Betting: Professional odds compiler Owen Goulding tells us…
"Short and sweet this week- I'm sick of second guessing Harry's line-up only to be seriously concerned at kick off. However I have seen a lot of Charlton this season and their league position isn't a lie. They are a poor outfit with little pace and a manager who spends more time in the stands than the on the touch line. If we can't win against teams like this then we certainly don't deserve to stay up. Prices of 23/20 on QPR represent a little value despite recent performances so that's my recommendation.”
Bet of the Weekend: QPR to win @ 23/20- Betfred
Prediction: Reigning Prediction League champion Mase, resorting to pessimistic type, tells us…
"On Sunday last Rangers resembled a drunken rabble looking for a dust up but being held off at arms' length while being repeatedly kicked in the balls by a leaner, younger, meaner, fitter side in Reading. It was alarming how readily bickering and slovenliness returned to our side, old habits I had hope this new breed of 'right sort' didn't have in them. For some we appear to be squatters in the top six.
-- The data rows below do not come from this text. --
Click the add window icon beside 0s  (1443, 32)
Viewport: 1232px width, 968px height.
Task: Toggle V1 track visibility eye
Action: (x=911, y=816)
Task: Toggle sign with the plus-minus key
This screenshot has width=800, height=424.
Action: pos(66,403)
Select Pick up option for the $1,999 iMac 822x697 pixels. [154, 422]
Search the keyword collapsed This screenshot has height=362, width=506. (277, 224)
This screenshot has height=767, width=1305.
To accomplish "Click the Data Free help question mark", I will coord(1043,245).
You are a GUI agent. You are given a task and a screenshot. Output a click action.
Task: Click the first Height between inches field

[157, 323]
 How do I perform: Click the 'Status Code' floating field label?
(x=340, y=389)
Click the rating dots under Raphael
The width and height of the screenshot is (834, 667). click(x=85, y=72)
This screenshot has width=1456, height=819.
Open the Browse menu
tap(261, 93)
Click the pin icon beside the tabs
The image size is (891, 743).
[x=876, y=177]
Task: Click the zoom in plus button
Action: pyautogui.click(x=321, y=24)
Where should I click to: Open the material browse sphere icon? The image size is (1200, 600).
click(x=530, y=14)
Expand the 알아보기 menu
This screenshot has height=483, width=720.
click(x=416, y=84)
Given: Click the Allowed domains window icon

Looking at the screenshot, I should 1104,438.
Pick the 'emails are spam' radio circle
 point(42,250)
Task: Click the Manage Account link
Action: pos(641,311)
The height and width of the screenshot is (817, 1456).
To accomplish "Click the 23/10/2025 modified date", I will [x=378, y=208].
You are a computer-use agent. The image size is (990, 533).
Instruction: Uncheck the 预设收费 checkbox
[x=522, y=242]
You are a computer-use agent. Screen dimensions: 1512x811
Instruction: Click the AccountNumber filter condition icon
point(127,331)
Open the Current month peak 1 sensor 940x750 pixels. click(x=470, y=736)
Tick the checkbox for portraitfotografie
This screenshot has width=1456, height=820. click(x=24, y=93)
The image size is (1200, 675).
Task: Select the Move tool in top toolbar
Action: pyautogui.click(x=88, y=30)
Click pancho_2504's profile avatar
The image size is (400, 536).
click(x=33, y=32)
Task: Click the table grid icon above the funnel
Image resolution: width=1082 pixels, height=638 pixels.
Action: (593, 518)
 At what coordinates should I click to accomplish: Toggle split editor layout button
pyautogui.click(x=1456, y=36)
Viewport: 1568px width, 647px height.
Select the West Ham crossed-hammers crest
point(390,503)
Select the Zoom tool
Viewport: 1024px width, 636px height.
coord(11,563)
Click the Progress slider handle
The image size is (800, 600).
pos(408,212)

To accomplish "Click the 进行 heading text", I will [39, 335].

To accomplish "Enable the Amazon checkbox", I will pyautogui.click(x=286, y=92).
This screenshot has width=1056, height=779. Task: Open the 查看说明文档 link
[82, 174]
"The opportunity to cross the Thames to face a Charlton team who have struggled all season may well appear a good chance to right a few wrongs and stop our creaking team from its ineffable fall from grace. Yet, having had the benefit of reading Clive's opposition profile, I can detect optimism may be creeping in as they look to secure their future in this league. The exigencies of having to achieve a positive result will be weighing heavily on both sides. I just don't think Rangers will be up for this one enough; by Saturday evening, we may no longer even have the best defence in the league. I am making this prediction hoping that it represents a complete overreaction which our hernia-in-waiting Ravel Morrison and comrades of the Right Sort will prove merely fantastical.”